Data to use:
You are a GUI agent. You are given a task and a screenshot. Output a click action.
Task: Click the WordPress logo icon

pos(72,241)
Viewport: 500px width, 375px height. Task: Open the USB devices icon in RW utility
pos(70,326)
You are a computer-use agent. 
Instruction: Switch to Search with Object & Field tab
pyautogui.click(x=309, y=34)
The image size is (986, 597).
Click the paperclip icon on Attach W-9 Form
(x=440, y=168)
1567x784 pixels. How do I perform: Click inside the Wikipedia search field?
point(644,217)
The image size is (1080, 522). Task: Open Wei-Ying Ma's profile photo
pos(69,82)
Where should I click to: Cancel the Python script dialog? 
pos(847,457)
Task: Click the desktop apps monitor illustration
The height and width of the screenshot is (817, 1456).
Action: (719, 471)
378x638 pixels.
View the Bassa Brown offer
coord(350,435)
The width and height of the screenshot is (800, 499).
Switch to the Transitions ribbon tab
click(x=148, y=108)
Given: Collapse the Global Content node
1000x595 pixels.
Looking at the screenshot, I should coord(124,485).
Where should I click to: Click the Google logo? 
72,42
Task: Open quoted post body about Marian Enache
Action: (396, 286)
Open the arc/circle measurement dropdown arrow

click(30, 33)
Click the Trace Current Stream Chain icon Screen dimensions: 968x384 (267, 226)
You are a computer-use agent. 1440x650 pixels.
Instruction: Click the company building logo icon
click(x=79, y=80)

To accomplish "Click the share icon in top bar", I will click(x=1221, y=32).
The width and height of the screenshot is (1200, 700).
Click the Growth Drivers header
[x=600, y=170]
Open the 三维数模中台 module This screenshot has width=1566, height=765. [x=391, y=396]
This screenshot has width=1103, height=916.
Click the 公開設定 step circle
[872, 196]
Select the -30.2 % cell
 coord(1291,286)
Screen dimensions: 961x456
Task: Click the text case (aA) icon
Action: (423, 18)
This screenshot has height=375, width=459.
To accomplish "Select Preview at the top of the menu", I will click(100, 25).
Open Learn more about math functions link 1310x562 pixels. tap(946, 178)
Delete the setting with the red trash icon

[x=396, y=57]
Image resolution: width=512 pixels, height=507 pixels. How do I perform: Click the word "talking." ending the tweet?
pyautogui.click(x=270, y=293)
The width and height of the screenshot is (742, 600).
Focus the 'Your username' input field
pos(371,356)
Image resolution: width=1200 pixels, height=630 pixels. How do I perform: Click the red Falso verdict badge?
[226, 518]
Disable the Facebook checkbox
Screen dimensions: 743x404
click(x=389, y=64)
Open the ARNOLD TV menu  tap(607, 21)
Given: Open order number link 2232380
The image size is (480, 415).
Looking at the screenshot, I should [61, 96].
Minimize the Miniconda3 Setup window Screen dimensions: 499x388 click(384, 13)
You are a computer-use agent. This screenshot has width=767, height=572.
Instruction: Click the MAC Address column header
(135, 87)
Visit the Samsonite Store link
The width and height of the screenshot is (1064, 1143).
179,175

Problem requirements: Could you retype exactly the lines from the one containing "Open the 三维数模中台" through the final line of the data above, and no others?

Response to this exercise:
Open the 三维数模中台 module This screenshot has width=1566, height=765. [x=391, y=396]
This screenshot has width=1103, height=916.
Click the 公開設定 step circle
[872, 196]
Select the -30.2 % cell
 coord(1291,286)
Screen dimensions: 961x456
Task: Click the text case (aA) icon
Action: (423, 18)
This screenshot has height=375, width=459.
To accomplish "Select Preview at the top of the menu", I will click(100, 25).
Open Learn more about math functions link 1310x562 pixels. tap(946, 178)
Delete the setting with the red trash icon

[x=396, y=57]
Image resolution: width=512 pixels, height=507 pixels. How do I perform: Click the word "talking." ending the tweet?
pyautogui.click(x=270, y=293)
The width and height of the screenshot is (742, 600).
Focus the 'Your username' input field
pos(371,356)
Image resolution: width=1200 pixels, height=630 pixels. How do I perform: Click the red Falso verdict badge?
[226, 518]
Disable the Facebook checkbox
Screen dimensions: 743x404
click(x=389, y=64)
Open the ARNOLD TV menu  tap(607, 21)
Given: Open order number link 2232380
The image size is (480, 415).
Looking at the screenshot, I should [61, 96].
Minimize the Miniconda3 Setup window Screen dimensions: 499x388 click(384, 13)
You are a computer-use agent. This screenshot has width=767, height=572.
Instruction: Click the MAC Address column header
(135, 87)
Visit the Samsonite Store link
The width and height of the screenshot is (1064, 1143).
179,175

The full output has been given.